Prove that each natural number \(n\geq 2\) can be uniquely written as a product of prime factors. More precisely, there are prime numbers \(p_1,\dots,p_s\) such that \(n = p_1\dots p_s\). Moreover, if \(n = q_1\dots q_l\) where \(q_1,\dots,q_l\) are prime, then \(s=l\) and after reordering we have \(q_1 = p_1,\dots,q_s=p_s\). This is the fundamental theorem of arithmetic.
The AM-GM inequality asserts that the arithmetic mean of nonnegative numbers is always at least their geometric mean. That is, if \(a_1,\dots,a_n\geq 0\), then \[\frac{a_1+\dots+a_n}{n}\geq \sqrt[n]{a_1\dots a_n}.\] Prove this inequality.

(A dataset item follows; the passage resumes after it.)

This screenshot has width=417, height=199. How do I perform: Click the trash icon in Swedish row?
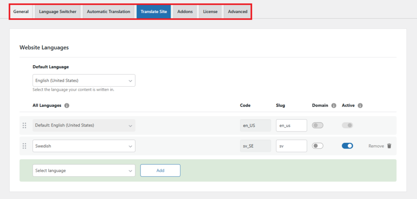[x=389, y=146]
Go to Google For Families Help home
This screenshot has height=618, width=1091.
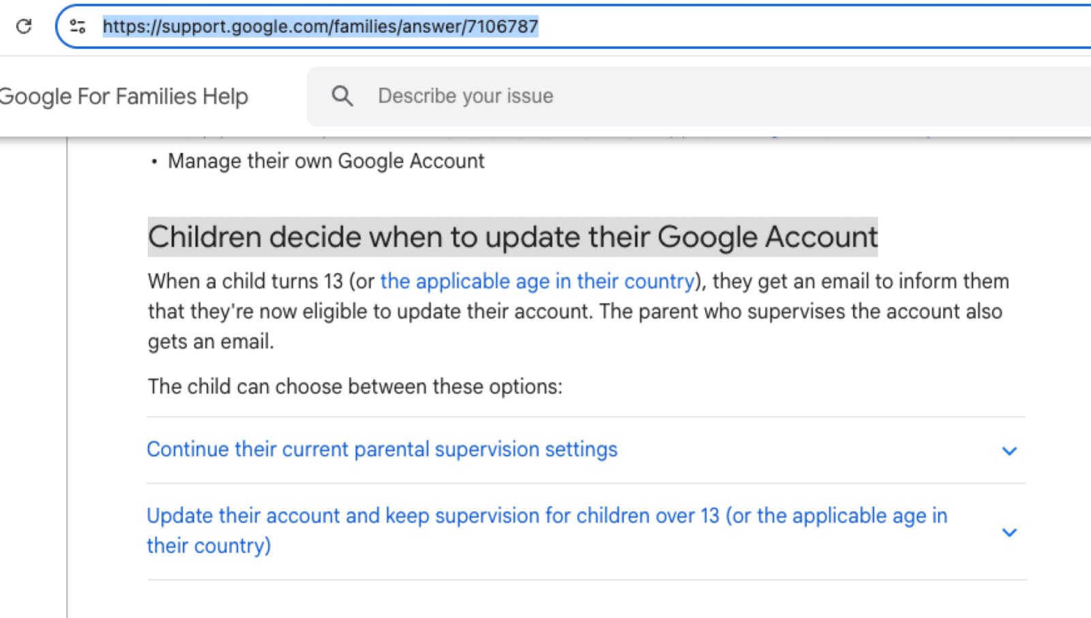coord(123,96)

There are many proofs of this fact and quite a few of them are by induction. In fact, one of the most creative uses of induction can be found in Cauchy’s proof of the AM-GM inequality in Cours d’analyse.
Consider the \(4!\) possible permutations of the numbers \(1,2,3,4\). Which of those permutations keep the expression \(x_1x_2+x_3x_4\) the same?
Show that if \(1+3+5+7+...+97+99=50^2\), then \(1+3+5+7+...+97+99+101=51^2\). Don’t forget that \((a+b)^2=a^2+2ab+b^2\).
Prove that for all positive integers \(n\) there exists a partition of the set of positive integers \(k\le2^{n+1}\) into sets \(A\) and \(B\) such that \[\sum_{x\in A}x^i=\sum_{x\in B}x^i\] for all integers \(0\le i\le n\).
For which \(n\) is the expression \(n^4+4^n\) prime?
Find all solutions to \(x^2+2=y^3\) in the natural numbers.
McDonald’s used to sell Chicken McNuggets in boxes of 6, 9 or 20 in the UK before they introduced the Happy Meal. What is the largest number of Chicken McNuggets that could not be bought? For example, you wouldn’t have been able to buy 8 Chicken McNuggets, but you could have bought \(21 = 6+6+9\) Chicken McNuggets.
Show that the equation \(x^4+y^4=z^4\) cannot satisfied by integers \(x,y,z\) if none of them are 0.
A regular polygon has integer side lengths and its perimeter is 60. How many sides can it have?